Free Kriegsspiel Role-PlayingEdit

"Free" Kriegsspiel is an old concept in wargaming. Traditional wargames fallow a "Strict" Kriegsspiel game play, in that both opposing players fallow a strict adherence to the rules, with any variation or house-rules agreed upon by both parties for the sake of fairness, and both players are tasked with mutually handling the game mechanics (dice rolls, combat resolutions, moral tests, etc.). This is the method used by most miniature fantasy wargames on the market (like Warhammer, Warmachine, etc.).

In the late 19th century, this method proved to be so unpopular with the Prussian officer corps — who used wargames as an aid for teaching — as it felt unrealistic, and was bog down by overly complex game-play. As a result, they came-up with a game-play called "Free" Kriegsspiel. This style of game-play differed greatly, as it took the responsibility of handling the game mechanics from the players and gives them to a Game Master, in order to free the players' concentration to focus more on strategy and dissension-making. The rules were usually simplified for the sake of speed and simplicity, and relayed heavily on an experienced Game Master, knowledgeable in the art of warfare. The Game Master, along with assistants, conducted the rules behind a screen or closed doors, and information can be given to passed to a single player, without the opposing player knowing, to simulate the fog of war. Although, not as popular as "Strict" Kriegsspiel, his method continued into the 20th century with games like Diplomacy and Braunstein (the later helped form the basis for Dungeons & Dragons).

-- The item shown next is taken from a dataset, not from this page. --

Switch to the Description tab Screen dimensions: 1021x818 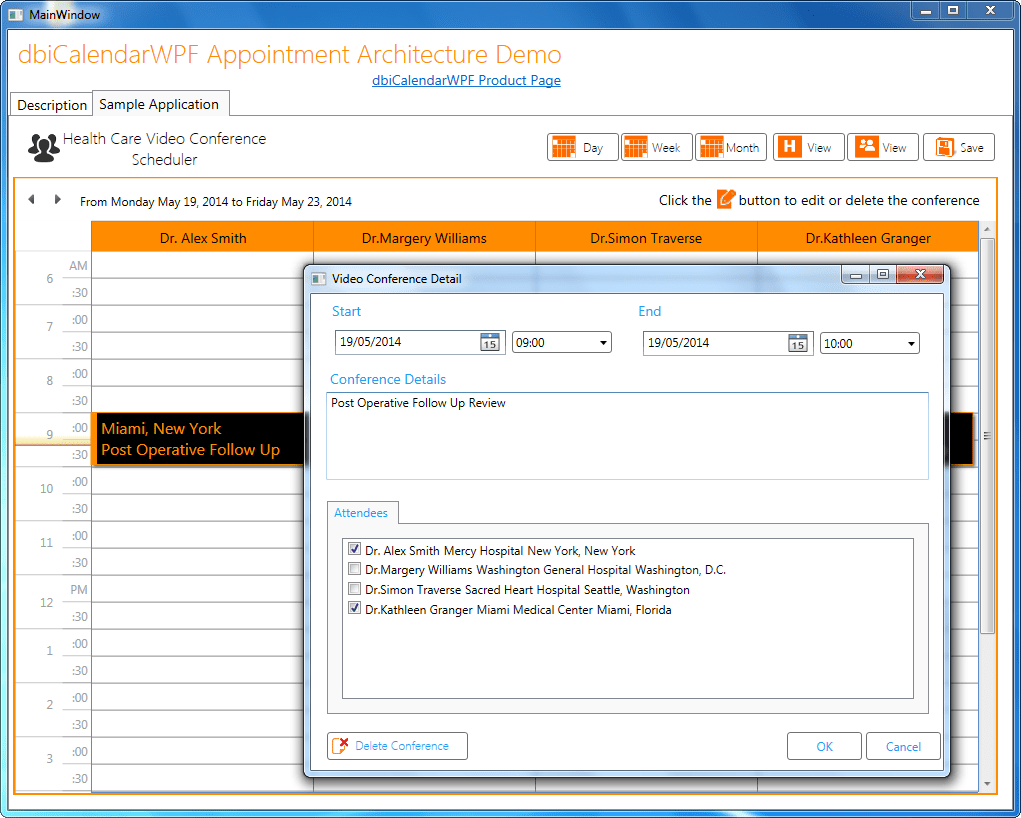point(52,105)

In a Free Kriegsspiel-styled role-playing game, the Mutant Lord would do everything a normal Mutant Lord would do, but all the dice rolls and combat/task resolution would be done behind the screen, freeing-up the players concentration for better play-immersion. That is, without all the game-mechanics coloring the players vision, they can better imagine the action through a narrative prospective. So, instead of thinking "Ouch, Olin was hit, taking 9 points of damage!", its more "Oh no, the Morlock tore into Olin's clavicle with its big, stone axe!" As this method would burden the ML with additional work, the job of conducting combat can be referred to an assistant GM (or an electronic combat simulator), in order to free-up the GM to focus more on storytelling and theatrics.